__Written exercise__.
Copy out the records below word for word, from the line containing "Given: Click SALVAR E CONTINUAR button" down through the line containing "tap(90, 279)", both lines included.

[Entries for locating words and elements]
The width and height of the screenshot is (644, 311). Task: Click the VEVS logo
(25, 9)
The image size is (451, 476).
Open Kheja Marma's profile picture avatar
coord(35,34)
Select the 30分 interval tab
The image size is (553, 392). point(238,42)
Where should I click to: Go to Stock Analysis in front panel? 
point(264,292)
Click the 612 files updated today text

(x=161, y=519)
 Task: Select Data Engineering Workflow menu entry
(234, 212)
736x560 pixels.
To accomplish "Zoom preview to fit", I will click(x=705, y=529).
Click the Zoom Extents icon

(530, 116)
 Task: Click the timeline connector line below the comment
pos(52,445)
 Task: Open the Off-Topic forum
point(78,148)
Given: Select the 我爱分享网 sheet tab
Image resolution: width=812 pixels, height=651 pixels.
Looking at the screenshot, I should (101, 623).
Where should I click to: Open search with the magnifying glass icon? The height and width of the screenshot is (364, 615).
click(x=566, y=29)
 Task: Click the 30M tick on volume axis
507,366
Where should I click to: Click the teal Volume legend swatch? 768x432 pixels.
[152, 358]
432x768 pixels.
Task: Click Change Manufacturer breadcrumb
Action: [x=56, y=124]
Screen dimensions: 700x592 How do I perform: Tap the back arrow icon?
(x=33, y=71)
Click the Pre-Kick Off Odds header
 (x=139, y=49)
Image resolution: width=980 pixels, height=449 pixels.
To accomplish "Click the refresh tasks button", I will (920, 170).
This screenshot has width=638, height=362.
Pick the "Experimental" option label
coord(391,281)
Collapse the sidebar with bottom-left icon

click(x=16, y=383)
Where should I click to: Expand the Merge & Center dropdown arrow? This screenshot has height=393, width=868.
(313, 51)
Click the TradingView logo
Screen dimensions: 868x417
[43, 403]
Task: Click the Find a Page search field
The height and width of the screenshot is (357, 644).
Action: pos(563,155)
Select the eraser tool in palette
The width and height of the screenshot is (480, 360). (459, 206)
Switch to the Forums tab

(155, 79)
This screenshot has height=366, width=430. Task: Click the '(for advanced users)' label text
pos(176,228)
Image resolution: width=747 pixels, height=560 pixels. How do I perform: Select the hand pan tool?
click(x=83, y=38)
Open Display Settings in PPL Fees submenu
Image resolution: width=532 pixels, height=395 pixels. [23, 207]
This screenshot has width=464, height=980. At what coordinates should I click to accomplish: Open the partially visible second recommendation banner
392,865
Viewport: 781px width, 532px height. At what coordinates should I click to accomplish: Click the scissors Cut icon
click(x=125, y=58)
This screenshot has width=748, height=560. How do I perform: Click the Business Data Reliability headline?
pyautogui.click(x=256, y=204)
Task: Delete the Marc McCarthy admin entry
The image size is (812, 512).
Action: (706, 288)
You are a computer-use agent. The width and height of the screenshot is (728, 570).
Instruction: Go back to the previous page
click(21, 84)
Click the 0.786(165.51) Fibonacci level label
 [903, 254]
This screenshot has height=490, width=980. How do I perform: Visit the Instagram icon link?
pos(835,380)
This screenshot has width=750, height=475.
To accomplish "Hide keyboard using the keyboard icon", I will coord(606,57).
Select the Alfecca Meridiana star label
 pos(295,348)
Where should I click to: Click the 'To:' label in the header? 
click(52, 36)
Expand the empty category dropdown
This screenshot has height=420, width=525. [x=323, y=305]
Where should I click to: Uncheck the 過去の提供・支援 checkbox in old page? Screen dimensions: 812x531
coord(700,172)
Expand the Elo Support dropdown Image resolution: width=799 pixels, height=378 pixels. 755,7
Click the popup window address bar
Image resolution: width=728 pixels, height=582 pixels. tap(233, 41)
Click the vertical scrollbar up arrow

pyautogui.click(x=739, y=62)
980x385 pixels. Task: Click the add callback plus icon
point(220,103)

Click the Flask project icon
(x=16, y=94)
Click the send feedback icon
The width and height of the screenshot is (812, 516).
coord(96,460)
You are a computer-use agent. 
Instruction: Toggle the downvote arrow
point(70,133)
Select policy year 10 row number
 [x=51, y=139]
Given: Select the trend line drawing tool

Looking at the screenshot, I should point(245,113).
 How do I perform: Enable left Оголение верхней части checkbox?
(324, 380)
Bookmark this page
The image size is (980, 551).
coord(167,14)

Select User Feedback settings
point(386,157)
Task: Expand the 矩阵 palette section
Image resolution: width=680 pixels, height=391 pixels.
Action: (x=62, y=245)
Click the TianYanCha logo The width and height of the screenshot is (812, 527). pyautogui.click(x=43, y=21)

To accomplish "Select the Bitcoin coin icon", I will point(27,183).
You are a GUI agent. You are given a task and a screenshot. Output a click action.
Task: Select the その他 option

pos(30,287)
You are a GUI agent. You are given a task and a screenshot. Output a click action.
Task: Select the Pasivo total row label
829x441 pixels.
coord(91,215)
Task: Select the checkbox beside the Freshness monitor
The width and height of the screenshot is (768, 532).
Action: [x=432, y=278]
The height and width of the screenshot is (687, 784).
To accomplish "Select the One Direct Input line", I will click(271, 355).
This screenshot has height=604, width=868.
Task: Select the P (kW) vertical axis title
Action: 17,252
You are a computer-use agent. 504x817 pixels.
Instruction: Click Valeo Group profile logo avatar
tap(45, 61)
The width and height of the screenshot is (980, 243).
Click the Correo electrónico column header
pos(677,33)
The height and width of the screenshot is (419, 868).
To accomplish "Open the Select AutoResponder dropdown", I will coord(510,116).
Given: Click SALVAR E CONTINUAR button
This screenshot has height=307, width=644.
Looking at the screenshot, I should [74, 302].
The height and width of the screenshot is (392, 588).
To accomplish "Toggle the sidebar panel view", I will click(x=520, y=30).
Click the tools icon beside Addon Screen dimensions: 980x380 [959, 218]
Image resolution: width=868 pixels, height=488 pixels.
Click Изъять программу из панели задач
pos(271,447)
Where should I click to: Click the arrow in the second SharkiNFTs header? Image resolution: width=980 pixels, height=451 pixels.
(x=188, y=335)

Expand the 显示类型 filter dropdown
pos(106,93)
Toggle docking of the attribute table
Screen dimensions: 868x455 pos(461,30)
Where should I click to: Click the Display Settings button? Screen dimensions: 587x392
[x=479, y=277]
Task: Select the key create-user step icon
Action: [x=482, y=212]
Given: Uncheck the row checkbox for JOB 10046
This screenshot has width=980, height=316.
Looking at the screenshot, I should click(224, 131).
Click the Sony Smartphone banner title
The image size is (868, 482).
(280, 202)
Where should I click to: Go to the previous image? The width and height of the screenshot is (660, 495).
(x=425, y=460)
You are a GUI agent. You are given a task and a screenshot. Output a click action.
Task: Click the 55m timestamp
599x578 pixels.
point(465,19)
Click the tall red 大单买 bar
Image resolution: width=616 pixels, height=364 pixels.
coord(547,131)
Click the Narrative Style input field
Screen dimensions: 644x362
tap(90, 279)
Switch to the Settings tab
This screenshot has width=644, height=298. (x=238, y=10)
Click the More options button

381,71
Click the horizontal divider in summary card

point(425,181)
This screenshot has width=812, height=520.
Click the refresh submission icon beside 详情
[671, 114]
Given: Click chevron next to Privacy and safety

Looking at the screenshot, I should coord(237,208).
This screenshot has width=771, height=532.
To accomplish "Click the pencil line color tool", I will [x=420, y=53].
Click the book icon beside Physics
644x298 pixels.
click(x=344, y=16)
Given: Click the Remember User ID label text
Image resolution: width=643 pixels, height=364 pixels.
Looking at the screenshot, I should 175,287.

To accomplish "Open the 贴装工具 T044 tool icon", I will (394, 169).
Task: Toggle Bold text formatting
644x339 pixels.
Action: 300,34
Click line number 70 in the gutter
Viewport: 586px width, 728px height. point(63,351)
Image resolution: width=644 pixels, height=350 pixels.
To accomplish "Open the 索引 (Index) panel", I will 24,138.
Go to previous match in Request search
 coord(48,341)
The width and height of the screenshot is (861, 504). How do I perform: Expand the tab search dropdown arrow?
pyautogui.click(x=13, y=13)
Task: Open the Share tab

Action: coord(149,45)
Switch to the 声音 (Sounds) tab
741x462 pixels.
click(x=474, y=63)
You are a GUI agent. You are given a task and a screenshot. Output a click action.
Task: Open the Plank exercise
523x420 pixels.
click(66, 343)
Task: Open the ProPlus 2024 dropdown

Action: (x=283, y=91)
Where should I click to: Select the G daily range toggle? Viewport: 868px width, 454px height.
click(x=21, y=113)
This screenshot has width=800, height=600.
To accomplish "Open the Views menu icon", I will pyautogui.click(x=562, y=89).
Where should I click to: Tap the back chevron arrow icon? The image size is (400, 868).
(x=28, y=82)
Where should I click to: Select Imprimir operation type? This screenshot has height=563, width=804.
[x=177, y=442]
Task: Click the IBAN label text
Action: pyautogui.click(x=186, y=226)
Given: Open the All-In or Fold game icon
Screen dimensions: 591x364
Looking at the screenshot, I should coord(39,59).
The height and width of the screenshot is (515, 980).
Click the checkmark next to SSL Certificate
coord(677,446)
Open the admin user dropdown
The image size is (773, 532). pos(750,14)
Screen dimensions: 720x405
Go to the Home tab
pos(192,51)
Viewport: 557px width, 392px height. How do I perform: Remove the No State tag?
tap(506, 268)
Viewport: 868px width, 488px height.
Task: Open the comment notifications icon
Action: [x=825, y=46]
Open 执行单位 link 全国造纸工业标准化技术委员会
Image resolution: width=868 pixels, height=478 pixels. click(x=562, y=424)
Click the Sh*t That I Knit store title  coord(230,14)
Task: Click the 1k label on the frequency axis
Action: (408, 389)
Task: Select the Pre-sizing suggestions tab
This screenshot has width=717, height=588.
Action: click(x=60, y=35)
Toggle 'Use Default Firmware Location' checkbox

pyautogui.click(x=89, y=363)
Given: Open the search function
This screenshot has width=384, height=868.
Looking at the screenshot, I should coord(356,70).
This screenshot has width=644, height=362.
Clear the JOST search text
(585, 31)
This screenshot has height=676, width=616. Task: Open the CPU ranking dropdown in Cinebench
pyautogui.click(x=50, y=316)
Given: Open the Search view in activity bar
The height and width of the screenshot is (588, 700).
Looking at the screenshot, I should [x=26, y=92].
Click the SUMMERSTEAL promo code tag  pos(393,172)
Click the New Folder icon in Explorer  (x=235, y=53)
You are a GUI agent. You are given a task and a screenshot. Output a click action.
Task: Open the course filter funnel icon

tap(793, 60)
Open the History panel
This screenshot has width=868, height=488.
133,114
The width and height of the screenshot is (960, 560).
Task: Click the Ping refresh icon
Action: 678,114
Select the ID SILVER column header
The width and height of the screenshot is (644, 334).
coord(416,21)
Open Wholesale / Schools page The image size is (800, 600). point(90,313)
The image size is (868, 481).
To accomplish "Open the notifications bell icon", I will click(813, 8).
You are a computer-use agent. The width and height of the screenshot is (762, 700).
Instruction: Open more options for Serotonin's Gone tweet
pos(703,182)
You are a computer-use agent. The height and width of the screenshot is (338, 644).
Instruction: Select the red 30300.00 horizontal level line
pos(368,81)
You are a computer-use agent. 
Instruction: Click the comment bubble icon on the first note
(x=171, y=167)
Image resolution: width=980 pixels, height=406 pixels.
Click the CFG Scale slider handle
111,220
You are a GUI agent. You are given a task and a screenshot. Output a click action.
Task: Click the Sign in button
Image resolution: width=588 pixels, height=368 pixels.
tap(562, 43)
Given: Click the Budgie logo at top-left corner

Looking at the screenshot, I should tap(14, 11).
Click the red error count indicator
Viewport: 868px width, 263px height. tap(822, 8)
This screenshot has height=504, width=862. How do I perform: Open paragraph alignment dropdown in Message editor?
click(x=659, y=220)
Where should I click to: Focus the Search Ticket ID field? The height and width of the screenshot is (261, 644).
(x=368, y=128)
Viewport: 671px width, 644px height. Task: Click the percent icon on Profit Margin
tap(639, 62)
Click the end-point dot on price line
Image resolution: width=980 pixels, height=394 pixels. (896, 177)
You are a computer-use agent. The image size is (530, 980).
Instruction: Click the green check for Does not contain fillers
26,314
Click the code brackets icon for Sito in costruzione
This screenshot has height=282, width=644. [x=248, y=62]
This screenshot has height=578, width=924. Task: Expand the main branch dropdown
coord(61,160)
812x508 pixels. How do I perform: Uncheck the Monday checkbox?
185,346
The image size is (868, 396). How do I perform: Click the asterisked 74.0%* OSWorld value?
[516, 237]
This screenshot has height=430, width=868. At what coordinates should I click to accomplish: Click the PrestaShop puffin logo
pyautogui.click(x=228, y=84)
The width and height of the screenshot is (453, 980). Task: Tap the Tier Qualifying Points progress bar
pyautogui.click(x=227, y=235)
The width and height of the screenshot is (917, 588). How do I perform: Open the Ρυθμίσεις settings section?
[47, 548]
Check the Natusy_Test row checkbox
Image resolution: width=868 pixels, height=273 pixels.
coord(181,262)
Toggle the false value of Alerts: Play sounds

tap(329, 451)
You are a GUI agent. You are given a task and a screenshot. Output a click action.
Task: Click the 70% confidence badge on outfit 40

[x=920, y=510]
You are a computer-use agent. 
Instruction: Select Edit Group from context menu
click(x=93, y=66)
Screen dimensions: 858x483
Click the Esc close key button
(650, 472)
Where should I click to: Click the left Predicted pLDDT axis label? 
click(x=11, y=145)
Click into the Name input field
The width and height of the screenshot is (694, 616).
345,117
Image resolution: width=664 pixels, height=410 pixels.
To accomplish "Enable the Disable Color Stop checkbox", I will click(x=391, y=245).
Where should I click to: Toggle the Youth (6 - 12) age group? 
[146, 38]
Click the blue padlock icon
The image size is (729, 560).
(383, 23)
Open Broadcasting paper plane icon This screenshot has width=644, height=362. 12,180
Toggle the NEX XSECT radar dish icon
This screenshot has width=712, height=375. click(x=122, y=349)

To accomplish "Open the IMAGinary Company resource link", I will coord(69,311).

__Answer to this problem__.
Given: Click SALVAR E CONTINUAR button
This screenshot has height=307, width=644.
Looking at the screenshot, I should [74, 302].
The height and width of the screenshot is (392, 588).
To accomplish "Toggle the sidebar panel view", I will click(x=520, y=30).
Click the tools icon beside Addon Screen dimensions: 980x380 [959, 218]
Image resolution: width=868 pixels, height=488 pixels.
Click Изъять программу из панели задач
pos(271,447)
Where should I click to: Click the arrow in the second SharkiNFTs header? Image resolution: width=980 pixels, height=451 pixels.
(x=188, y=335)

Expand the 显示类型 filter dropdown
pos(106,93)
Toggle docking of the attribute table
Screen dimensions: 868x455 pos(461,30)
Where should I click to: Click the Display Settings button? Screen dimensions: 587x392
[x=479, y=277]
Task: Select the key create-user step icon
Action: [x=482, y=212]
Given: Uncheck the row checkbox for JOB 10046
This screenshot has width=980, height=316.
Looking at the screenshot, I should click(224, 131).
Click the Sony Smartphone banner title
The image size is (868, 482).
(280, 202)
Where should I click to: Go to the previous image? The width and height of the screenshot is (660, 495).
(x=425, y=460)
You are a GUI agent. You are given a task and a screenshot. Output a click action.
Task: Click the 55m timestamp
599x578 pixels.
point(465,19)
Click the tall red 大单买 bar
Image resolution: width=616 pixels, height=364 pixels.
coord(547,131)
Click the Narrative Style input field
Screen dimensions: 644x362
tap(90, 279)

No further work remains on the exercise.